*Work instructions*:
A - In the passage on process improvement, which two qualities is the effectiveness of a better process also measured by?
B - Write the next paragraph of the passage on process improvement, picking up after its last sentence.

The thing that makes a home run so satisfying is that it’s definite, in both what it takes to be called, and what results. There is a fence determining a goal, and you hit the ball far enough to exceed it. So to get process improvement to feel like a home run, you have to clearly determine your productivity expectations, and then decide how much more you want to get done with the same amount of effort, or how much less effort you want to put out to accomplish a particular task. There’s your fence.

Only once the fence is out there can you begin to hone your swing so that you have the power and prowess to hit it over, not just once, but with some consistency. A better process, or more accurately the effectiveness of a better process, is also measured in its stability and predictability. For most of us, getting consistently close to the fence, and over it some of the time, delivers great success.

*Source excerpt*:
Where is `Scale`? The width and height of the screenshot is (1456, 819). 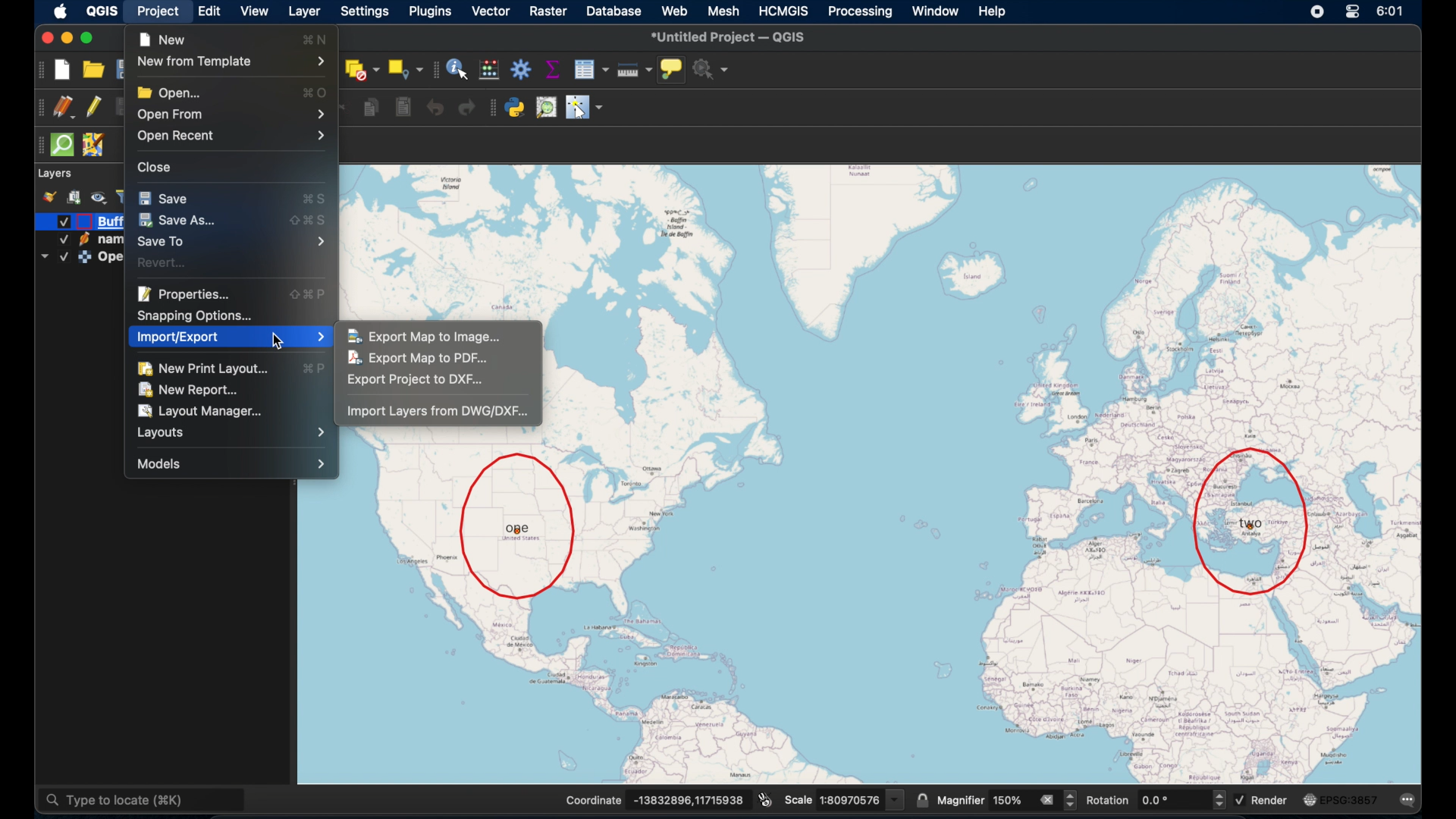
Scale is located at coordinates (798, 800).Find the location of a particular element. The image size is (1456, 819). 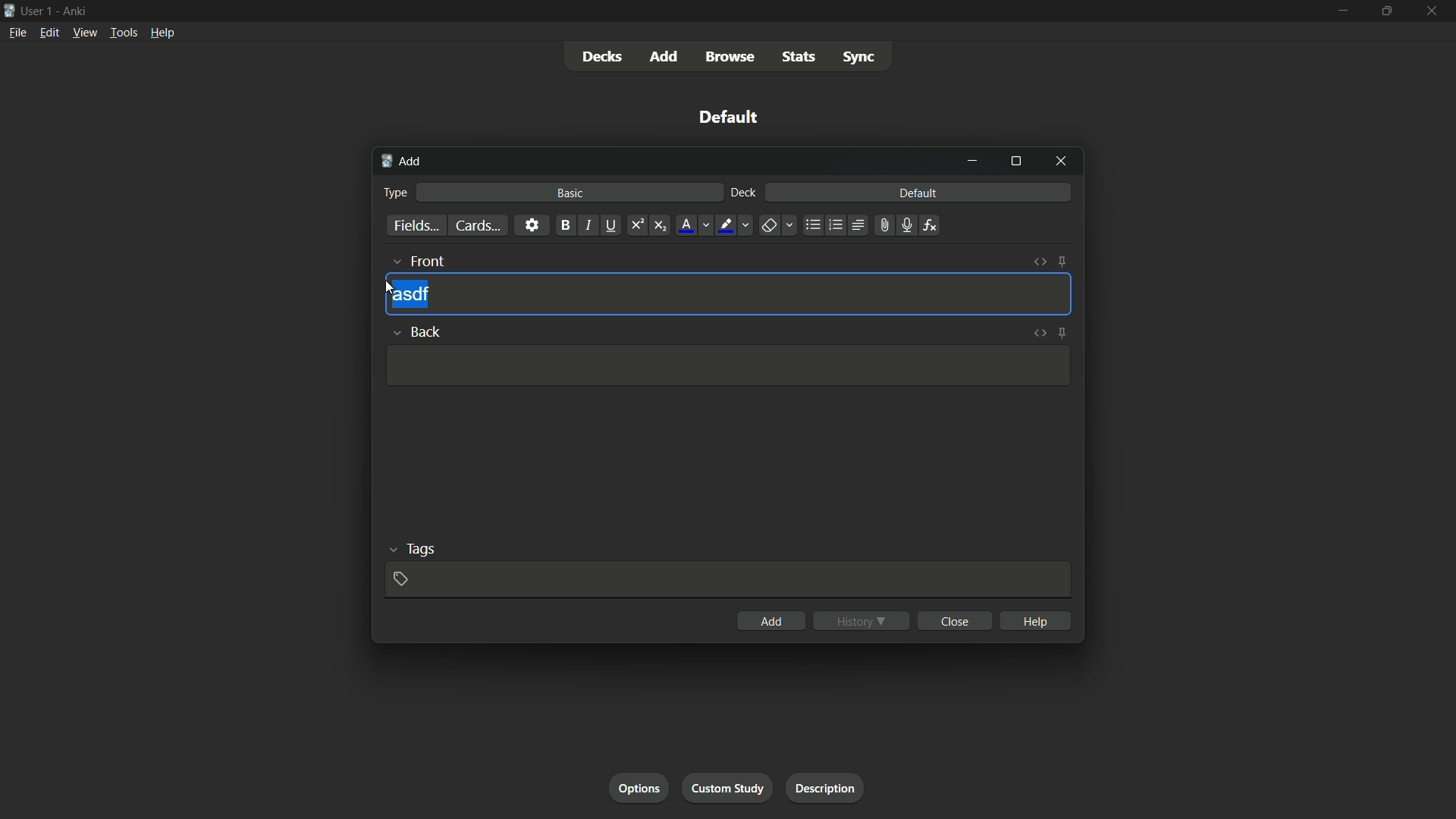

*Task results*:
A - Its stability and predictability.

B -
Of course, there are obstacles to building that fence. Sometimes they have to do with productivity complacency. Aside from our general dislike of change, people typically do not enjoy admitting that they could get more done with less, that they have overlooked some terrific resource, or that they are slow or inefficient. And there are often stakeholders in existing processes (managers, vendors, etc.) who, even unintentionally, sabotage productivity improvement to protect their jobs and their financial or reputational interests. You either have to get them to help you establish the fence line by showing that there is something in it for them, or you have to be prepared to hit it over their heads.